Masa Sekolah (ending)



Jam istirahat dikelasku sudah heboh. Terjadi aksi saling lempar dan lari-lari semua cowok dikelas. Aku jadi pusing melihat semua ini. “Lagi ada ngapain sih?” teriakku. Yudha tertawa terbahak-bahak. Kali ini barang yang dijadikan bahan saling lempar berada ditangannya. “Wah Fay, lu mau tau engga tunangannya Ichsan? Nih ambil dompetnya” kata Yudha sambil melempar barang yang ada ditangannya ke arahku. Tanganku dingin saat menerima dompet itu. Apakah benar ini dompet Ichsan? Dan didalamnya ada foto tunangannya. Aku berusaha berekspresi meledek kearah Ichsan. “Ohh, gue buka yaaa” aku segera membuka dompetnya dan melihat ada foto wanita berbaju biru disana. Aku melihatnya sekilas dan menghadapkan ke arah yang lainnya. “ohh Ichsan sukanya cewek rambut panjang coyyy” teriakku yang langsung ditertawakan teman-teman cowok yang lain. Aku segera melemparnya lagi ke Didi. “Tuh liat temen lu seleranya bagus, masa lu kalah Di” kataku meledek sambil melirik ke arah Ichsan.
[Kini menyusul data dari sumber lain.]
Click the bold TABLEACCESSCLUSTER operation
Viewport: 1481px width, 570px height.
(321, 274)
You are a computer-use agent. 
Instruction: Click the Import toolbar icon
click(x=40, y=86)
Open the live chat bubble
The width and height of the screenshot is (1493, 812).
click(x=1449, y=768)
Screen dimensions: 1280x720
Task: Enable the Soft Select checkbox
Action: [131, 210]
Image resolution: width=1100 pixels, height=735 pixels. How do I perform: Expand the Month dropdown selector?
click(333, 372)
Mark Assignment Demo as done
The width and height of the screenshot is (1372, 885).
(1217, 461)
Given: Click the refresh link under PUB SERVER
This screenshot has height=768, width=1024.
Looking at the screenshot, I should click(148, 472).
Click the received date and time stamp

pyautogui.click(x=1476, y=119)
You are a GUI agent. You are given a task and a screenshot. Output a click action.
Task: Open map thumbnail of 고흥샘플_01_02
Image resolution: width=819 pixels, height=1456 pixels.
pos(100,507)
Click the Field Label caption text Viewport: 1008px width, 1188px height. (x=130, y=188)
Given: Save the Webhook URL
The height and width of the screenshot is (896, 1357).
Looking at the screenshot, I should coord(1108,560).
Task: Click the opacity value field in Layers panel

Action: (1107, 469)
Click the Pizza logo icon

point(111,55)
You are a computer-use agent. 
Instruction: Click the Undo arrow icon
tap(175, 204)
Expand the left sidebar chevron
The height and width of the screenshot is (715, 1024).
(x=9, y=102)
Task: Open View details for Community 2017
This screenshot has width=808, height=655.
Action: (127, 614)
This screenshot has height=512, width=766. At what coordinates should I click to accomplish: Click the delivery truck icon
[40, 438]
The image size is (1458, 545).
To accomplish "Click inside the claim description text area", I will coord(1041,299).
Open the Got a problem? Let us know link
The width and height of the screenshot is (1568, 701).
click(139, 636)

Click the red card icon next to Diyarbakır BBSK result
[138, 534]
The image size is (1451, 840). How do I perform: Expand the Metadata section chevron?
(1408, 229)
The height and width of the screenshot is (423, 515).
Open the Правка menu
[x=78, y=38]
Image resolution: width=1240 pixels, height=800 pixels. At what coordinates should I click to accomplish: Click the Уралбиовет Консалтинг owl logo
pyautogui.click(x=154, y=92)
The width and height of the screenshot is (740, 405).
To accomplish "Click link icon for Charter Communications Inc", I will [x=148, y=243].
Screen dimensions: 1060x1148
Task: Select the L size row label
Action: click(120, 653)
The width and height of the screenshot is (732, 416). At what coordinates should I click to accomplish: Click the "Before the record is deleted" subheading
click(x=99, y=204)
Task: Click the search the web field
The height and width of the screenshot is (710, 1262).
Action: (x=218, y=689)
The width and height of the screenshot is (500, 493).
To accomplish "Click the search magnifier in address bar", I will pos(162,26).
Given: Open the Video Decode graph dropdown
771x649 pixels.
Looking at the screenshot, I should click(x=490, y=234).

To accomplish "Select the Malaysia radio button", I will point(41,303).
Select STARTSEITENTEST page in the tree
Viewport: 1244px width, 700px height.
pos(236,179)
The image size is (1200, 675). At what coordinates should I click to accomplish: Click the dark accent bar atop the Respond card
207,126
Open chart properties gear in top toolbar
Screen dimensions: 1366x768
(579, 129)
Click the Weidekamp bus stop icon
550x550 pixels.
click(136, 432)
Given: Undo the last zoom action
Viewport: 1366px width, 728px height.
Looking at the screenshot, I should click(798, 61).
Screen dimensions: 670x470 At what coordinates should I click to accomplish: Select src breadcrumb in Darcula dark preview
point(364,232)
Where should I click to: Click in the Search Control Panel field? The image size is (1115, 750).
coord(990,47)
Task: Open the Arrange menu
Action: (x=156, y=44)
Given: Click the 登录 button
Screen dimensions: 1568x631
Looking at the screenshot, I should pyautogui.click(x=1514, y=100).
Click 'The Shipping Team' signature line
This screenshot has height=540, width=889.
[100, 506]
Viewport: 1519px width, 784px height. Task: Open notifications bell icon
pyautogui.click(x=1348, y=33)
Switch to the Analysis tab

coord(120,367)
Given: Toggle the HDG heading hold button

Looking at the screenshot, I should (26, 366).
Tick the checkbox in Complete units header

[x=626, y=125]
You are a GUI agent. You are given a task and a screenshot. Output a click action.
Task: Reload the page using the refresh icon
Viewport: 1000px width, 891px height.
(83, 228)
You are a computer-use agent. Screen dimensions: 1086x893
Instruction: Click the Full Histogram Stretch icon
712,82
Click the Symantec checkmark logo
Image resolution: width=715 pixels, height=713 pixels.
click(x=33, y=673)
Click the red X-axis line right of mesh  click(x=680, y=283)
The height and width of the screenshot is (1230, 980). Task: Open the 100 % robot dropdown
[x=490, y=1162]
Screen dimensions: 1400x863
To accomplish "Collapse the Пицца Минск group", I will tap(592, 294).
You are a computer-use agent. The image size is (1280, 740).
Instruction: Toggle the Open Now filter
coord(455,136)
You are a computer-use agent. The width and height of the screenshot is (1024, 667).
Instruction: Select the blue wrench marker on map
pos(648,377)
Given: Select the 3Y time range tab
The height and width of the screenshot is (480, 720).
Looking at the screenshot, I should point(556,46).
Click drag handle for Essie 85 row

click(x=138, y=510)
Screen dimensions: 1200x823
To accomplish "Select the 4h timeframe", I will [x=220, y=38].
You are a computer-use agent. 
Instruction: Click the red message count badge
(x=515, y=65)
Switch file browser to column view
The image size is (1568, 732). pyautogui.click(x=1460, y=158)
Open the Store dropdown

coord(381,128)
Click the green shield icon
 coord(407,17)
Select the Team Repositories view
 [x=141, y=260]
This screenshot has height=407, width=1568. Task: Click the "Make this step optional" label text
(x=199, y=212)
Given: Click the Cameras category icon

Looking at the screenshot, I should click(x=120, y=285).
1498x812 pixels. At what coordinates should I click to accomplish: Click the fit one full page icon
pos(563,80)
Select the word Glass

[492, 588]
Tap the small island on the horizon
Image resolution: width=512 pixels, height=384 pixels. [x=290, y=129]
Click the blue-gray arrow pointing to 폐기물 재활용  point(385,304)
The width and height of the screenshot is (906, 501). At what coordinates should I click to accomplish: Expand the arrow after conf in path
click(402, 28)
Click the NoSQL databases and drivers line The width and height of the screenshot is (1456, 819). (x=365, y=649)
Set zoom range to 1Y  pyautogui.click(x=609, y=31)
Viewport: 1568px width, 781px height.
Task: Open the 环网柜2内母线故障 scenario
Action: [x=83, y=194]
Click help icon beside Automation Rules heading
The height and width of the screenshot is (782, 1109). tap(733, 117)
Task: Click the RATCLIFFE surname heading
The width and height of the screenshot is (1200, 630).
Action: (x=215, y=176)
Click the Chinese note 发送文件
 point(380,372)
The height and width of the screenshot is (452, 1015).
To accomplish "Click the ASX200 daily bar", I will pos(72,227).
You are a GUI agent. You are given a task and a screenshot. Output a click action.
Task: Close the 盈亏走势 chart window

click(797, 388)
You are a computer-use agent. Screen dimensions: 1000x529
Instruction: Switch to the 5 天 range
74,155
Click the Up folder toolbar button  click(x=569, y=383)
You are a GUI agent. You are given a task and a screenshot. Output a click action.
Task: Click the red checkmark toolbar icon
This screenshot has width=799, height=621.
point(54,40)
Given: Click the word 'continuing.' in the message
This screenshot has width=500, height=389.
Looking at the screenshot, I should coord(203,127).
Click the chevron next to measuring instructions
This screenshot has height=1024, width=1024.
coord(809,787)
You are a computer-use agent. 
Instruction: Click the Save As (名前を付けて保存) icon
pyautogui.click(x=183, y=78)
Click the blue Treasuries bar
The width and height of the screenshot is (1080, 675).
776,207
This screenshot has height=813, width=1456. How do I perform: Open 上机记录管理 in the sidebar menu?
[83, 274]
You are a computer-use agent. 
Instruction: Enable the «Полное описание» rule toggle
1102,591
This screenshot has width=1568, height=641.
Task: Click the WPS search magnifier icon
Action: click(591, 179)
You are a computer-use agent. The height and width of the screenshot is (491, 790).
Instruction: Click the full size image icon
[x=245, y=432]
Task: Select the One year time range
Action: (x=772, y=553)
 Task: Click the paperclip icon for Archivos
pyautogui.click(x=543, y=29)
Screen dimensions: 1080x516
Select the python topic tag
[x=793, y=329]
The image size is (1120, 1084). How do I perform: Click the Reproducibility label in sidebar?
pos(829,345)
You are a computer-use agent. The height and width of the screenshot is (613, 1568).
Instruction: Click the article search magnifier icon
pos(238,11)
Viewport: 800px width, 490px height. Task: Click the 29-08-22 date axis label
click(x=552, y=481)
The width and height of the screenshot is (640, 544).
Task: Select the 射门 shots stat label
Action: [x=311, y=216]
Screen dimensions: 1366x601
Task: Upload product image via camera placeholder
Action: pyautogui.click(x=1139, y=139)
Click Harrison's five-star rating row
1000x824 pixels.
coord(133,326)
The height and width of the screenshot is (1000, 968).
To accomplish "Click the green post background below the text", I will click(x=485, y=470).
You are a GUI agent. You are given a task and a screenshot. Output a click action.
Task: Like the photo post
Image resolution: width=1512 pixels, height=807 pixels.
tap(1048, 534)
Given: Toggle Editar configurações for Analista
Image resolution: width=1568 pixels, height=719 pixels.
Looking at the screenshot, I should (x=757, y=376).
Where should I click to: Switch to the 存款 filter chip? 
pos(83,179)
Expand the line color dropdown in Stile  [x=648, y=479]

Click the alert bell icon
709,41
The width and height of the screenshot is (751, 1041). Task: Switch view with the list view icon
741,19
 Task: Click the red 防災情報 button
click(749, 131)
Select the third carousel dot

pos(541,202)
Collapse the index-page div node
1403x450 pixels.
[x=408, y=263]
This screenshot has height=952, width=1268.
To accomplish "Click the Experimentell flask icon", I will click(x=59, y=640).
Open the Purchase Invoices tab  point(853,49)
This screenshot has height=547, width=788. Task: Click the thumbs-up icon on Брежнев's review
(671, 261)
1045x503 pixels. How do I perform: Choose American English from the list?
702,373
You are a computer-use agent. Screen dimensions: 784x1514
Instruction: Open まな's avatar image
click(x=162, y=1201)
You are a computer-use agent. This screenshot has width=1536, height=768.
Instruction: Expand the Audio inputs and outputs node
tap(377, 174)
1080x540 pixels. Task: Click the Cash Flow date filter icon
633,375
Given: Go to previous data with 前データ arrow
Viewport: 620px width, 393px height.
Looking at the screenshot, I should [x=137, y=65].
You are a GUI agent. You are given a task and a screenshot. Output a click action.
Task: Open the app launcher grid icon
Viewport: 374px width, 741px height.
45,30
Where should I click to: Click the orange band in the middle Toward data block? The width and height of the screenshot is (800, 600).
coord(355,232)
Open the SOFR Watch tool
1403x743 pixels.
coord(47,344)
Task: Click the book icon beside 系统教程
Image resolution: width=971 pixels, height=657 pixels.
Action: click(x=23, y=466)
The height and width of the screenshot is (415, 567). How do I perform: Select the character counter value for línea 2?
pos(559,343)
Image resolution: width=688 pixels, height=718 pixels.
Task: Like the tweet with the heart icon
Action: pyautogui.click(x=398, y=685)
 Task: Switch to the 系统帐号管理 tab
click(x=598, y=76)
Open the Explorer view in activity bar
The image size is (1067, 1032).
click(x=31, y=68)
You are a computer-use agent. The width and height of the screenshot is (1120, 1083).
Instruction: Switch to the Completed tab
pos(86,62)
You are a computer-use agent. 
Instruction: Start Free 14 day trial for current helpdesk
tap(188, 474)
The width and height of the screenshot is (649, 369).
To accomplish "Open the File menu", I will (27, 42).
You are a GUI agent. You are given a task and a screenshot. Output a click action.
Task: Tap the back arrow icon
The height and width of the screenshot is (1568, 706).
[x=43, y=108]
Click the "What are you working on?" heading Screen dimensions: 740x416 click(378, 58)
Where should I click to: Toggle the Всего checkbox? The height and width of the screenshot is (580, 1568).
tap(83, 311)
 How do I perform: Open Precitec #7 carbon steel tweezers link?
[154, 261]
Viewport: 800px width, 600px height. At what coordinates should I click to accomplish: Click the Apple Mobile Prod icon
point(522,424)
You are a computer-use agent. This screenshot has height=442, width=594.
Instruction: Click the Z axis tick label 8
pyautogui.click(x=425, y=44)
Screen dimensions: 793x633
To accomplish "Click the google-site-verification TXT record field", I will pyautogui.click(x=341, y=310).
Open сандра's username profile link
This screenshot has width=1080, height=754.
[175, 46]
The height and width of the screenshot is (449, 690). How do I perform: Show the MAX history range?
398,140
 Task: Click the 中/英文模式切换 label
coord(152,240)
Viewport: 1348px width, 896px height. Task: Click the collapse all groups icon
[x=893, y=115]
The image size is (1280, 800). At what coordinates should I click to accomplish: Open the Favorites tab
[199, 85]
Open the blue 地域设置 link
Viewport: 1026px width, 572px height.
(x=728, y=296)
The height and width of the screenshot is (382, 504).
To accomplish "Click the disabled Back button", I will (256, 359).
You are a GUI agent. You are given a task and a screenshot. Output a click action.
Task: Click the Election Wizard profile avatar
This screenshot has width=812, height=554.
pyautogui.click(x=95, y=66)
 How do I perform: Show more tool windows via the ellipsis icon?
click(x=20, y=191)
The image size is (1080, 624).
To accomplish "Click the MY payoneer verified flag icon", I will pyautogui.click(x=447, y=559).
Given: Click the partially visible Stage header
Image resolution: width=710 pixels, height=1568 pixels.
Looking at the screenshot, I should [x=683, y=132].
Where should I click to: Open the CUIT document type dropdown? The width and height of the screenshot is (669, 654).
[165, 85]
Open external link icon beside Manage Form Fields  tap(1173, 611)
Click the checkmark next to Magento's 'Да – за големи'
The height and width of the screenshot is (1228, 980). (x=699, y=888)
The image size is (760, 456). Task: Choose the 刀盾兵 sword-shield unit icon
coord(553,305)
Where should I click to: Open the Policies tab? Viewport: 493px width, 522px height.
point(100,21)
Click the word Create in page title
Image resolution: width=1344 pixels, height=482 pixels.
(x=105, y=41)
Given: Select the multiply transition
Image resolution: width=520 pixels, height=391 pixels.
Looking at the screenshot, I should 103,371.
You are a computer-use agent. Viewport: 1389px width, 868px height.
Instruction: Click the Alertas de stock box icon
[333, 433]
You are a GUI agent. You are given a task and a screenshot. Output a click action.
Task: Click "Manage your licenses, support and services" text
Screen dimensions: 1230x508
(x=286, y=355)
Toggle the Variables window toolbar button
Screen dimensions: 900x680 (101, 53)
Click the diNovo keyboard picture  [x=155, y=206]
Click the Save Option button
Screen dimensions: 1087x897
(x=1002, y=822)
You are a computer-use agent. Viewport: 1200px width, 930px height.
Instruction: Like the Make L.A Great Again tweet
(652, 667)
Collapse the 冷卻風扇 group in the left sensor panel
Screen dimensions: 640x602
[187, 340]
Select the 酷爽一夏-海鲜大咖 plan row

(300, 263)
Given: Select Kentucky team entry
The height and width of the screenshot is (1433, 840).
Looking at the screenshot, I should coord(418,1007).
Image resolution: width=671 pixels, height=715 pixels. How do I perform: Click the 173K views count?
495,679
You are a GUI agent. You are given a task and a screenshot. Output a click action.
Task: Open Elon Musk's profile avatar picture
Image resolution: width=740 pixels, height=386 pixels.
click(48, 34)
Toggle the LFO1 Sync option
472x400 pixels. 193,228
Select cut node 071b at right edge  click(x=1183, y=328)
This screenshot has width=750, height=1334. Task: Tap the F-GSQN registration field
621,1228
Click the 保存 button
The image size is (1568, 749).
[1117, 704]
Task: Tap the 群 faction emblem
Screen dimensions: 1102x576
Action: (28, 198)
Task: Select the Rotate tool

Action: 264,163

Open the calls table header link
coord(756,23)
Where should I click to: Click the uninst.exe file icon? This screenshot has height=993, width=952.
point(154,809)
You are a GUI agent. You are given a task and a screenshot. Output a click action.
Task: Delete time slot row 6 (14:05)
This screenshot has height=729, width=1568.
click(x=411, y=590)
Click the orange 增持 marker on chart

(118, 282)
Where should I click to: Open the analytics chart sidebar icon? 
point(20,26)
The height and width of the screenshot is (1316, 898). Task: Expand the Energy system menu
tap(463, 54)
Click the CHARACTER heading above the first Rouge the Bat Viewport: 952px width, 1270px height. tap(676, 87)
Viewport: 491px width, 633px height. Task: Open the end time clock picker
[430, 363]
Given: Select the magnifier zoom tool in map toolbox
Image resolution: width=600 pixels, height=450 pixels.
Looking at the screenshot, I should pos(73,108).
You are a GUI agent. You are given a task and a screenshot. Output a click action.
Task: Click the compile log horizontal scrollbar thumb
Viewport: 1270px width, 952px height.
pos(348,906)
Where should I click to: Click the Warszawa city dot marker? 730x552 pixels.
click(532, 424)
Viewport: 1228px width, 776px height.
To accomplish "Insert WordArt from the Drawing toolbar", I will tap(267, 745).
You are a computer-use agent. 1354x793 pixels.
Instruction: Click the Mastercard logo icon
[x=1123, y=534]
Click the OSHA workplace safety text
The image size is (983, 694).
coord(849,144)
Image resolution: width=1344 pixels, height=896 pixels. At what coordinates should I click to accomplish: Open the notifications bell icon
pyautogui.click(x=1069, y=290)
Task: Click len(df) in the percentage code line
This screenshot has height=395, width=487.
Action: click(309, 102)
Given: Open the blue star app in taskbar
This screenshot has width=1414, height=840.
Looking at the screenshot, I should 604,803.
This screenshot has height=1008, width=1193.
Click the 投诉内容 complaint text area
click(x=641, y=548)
Ia menatapku dengan pandangan yang berbeda. Tidak ada senyum ataupun tawa. Dia hanya diam seperti patung. Aksi saling lempar terus berlanjut dan aku pergi meninggalkan kelas.

Deri, Cuma dia yang ingin aku temui sekarang. Aku berlari menuju kelasnya. Sampai dikelasnya Deri sedang asik ngobrol dengan Shinta. Aku ingin mengurungkan niat namun Deri terlanjur melihatku. Ia segera menghampiriku yang masih sesak. “Lu kenapa Fay? Duduk sini” kata Deri sambil menarik kursi. “Sorry Der, gue jadi gangguin PDKT lu nih” kataku lemas. “Udah santai, gue udah cerita ke Shinta kalo lu sahabat gue kok. Gue juga bilang lu lagi jatuh cinta, tapi tenang.. gue ga bilang namanya kok” kata-kata Deri meredakan degup jantungku. “Der, Ichsan udah punya tunangan..” kataku hampir saja mengeluarkan air mata. “Hah? Kok lu udah tau?” jawab Deri shock. “maksud lu? Lu udah tau lebih dulu dari gue? Kok lu engga bilang sih Der? Lu jahat banget tau!” aku berdiri bermaksud untuk meninggalkan Deri. Namun Deri menarik tanganku. “Duduk dulu bisa engga? Lucu banget gue harus ngejar-ngejar lu yang lagi nagis begini. Gue bisa jelasin Fay” aku hanya menurut dan Deri mulai menjelaskan masalah yang ada.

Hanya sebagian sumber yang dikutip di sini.